* **EXCERPT TO READ**
######

So who are the victors and casualties in this messy business?
The anti-hunt groups will no doubt claim victory, but they have shown an inability to properly address the concerns and problems thrown up by the flawed legislation they campaigned to place on the statute book. They have certainly lost credibility with regard to their changeable views on the original flushing exemption and their previous support for the Scottish ban – a law which they originally claimed had, “no gaping loopholes or flaws”.
The leadership of the Labour Party has shown itself to be easily influenced by such groups and appears willing to deceive the public for no other reason than to score a few political points. They still haven’t learned that the issue of hunting, while it might get a few back-benchers excited, hardly registers on the radar as something affecting – and thereby influencing – most people when it comes to voting.
The proposal to amend the Hunting Act remains a live issue, with the Government saying that the suggestion will be subject to a consultation. At the very least, this would provide an opportunity for the merits of the FWFP’s case to be properly scrutinised and, just as importantly, the validity of the arguments against such a move.
The Hunting Act remains, but the coalition Government has stated that the agreement to hold a vote on repeal of the Hunting Act still stands. What effect this affair will have on the various political parties is anyone’s guess, but one can only hope that when the time comes to address the hunting issue once more – and that time will come – science and common sense will override prejudice and political point scoring.
If there is anything good that can be salvaged from this sorry episode, it is that despite all the pressures, some MPs and Peers from all parties were prepared to put aside their political differences and tried to do the right thing for farming and animal welfare.

######

* **GIVEN RECORDS**
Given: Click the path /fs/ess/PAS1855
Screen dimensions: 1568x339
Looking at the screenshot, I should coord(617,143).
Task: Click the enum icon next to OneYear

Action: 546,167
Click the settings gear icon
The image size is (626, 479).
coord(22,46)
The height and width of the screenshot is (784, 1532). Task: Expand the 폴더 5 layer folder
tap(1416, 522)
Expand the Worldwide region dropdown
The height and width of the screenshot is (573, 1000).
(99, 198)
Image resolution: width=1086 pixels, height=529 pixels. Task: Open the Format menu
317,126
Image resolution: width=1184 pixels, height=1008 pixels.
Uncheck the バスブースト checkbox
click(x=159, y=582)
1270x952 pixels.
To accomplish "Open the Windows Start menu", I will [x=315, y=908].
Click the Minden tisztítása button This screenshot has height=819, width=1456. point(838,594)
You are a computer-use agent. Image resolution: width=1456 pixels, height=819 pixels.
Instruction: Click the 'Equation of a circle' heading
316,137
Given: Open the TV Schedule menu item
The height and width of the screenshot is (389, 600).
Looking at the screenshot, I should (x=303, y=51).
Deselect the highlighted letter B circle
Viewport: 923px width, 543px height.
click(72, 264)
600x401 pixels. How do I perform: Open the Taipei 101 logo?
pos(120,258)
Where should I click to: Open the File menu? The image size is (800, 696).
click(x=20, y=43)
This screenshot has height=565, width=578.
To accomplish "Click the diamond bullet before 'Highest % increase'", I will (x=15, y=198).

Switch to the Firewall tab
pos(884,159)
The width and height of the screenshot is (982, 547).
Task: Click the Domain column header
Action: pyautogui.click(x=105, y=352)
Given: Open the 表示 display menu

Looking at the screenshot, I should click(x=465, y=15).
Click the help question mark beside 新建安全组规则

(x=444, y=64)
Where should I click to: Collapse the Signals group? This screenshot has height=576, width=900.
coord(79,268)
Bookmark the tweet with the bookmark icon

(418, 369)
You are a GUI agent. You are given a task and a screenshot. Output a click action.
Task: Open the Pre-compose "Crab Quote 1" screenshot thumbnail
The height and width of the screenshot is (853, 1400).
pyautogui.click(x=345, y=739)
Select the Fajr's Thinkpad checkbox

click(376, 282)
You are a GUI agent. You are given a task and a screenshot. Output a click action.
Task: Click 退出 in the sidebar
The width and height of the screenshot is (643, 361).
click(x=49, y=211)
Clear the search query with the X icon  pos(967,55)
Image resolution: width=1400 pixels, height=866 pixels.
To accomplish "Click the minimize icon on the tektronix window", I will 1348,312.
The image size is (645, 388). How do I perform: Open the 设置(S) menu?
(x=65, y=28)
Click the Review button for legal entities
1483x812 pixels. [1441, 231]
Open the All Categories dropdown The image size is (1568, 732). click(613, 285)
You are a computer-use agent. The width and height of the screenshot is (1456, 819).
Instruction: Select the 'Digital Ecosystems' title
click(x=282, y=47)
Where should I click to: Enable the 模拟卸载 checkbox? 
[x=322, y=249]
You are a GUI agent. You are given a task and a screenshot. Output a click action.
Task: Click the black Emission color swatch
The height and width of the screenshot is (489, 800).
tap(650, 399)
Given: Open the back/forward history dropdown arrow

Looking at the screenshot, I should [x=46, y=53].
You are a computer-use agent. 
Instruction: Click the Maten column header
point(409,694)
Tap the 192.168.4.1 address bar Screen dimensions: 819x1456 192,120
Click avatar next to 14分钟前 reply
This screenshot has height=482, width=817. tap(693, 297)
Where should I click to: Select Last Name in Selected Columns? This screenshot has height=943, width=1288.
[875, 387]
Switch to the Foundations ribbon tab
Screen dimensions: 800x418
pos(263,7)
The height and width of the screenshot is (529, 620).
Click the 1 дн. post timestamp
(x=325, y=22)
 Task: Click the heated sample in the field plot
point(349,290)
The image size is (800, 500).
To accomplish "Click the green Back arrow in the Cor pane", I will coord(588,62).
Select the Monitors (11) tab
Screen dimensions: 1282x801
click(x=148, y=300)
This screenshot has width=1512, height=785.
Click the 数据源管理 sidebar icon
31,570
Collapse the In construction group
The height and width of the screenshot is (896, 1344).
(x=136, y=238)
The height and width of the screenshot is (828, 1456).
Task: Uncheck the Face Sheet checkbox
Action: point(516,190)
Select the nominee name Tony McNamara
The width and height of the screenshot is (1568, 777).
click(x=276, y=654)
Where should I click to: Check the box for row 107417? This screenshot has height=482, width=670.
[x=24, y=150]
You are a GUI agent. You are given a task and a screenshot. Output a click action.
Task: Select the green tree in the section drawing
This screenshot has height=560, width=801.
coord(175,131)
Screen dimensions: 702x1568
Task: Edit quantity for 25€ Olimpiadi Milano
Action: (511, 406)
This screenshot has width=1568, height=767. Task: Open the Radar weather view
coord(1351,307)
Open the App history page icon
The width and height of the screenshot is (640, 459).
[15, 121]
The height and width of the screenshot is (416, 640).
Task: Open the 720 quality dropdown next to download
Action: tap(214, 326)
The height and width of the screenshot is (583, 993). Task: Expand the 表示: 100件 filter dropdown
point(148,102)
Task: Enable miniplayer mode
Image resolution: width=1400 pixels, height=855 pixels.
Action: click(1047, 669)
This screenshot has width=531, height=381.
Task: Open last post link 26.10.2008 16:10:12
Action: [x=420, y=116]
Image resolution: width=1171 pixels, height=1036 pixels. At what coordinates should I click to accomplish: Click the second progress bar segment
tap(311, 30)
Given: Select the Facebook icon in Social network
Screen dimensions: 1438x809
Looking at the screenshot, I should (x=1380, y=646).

######

* **REQUIRED WORK**
A - Name every law or legal provision that the excerpt on hunting legislation refers to.
B - According to the excerpt on hunting legislation, what has the Government said the proposal to amend the Hunting Act will be subject to?

* **ANSWERS BELOW**
A -
- The Hunting Act
- The Scottish ban
- The original flushing exemption

B - A consultation.